**Exercise:** The records below need to be copied in full. Match them exactly.
──────── The input ────────
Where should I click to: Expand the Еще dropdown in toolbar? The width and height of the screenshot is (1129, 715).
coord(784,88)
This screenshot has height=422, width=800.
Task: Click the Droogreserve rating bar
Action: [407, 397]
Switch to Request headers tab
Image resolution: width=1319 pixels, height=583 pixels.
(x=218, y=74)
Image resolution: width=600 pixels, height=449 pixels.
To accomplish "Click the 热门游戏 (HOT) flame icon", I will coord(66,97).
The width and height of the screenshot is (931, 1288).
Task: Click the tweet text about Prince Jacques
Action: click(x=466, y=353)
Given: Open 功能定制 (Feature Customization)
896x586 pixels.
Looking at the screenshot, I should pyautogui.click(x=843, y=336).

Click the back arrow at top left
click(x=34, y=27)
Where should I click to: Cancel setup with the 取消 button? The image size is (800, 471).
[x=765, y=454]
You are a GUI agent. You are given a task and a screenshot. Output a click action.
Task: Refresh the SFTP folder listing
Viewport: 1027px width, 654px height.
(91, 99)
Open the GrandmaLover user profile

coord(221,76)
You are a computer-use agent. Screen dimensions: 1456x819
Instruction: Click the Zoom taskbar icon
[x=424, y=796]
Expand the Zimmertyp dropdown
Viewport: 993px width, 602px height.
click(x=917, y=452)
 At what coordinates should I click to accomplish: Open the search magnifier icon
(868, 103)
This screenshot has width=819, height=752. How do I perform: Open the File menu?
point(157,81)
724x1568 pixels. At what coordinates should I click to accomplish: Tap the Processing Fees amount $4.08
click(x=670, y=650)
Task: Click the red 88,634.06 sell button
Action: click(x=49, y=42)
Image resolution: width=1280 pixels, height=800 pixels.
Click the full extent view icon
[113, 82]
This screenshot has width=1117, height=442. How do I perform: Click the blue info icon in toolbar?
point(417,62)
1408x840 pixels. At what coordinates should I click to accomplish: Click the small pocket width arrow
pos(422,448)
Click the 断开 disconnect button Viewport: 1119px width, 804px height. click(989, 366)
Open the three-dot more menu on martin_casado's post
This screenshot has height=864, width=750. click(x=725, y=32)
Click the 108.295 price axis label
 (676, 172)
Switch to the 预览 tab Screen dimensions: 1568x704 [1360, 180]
────────
**Expected output:**
Where should I click to: Expand the Еще dropdown in toolbar? The width and height of the screenshot is (1129, 715).
coord(784,88)
This screenshot has height=422, width=800.
Task: Click the Droogreserve rating bar
Action: [407, 397]
Switch to Request headers tab
Image resolution: width=1319 pixels, height=583 pixels.
(x=218, y=74)
Image resolution: width=600 pixels, height=449 pixels.
To accomplish "Click the 热门游戏 (HOT) flame icon", I will coord(66,97).
The width and height of the screenshot is (931, 1288).
Task: Click the tweet text about Prince Jacques
Action: click(x=466, y=353)
Given: Open 功能定制 (Feature Customization)
896x586 pixels.
Looking at the screenshot, I should pyautogui.click(x=843, y=336).

Click the back arrow at top left
click(x=34, y=27)
Where should I click to: Cancel setup with the 取消 button? The image size is (800, 471).
[x=765, y=454]
You are a GUI agent. You are given a task and a screenshot. Output a click action.
Task: Refresh the SFTP folder listing
Viewport: 1027px width, 654px height.
(91, 99)
Open the GrandmaLover user profile

coord(221,76)
You are a computer-use agent. Screen dimensions: 1456x819
Instruction: Click the Zoom taskbar icon
[x=424, y=796]
Expand the Zimmertyp dropdown
Viewport: 993px width, 602px height.
click(x=917, y=452)
 At what coordinates should I click to accomplish: Open the search magnifier icon
(868, 103)
This screenshot has width=819, height=752. How do I perform: Open the File menu?
point(157,81)
724x1568 pixels. At what coordinates should I click to accomplish: Tap the Processing Fees amount $4.08
click(x=670, y=650)
Task: Click the red 88,634.06 sell button
Action: click(x=49, y=42)
Image resolution: width=1280 pixels, height=800 pixels.
Click the full extent view icon
[113, 82]
This screenshot has width=1117, height=442. How do I perform: Click the blue info icon in toolbar?
point(417,62)
1408x840 pixels. At what coordinates should I click to accomplish: Click the small pocket width arrow
pos(422,448)
Click the 断开 disconnect button Viewport: 1119px width, 804px height. click(989, 366)
Open the three-dot more menu on martin_casado's post
This screenshot has height=864, width=750. click(x=725, y=32)
Click the 108.295 price axis label
 (676, 172)
Switch to the 预览 tab Screen dimensions: 1568x704 [1360, 180]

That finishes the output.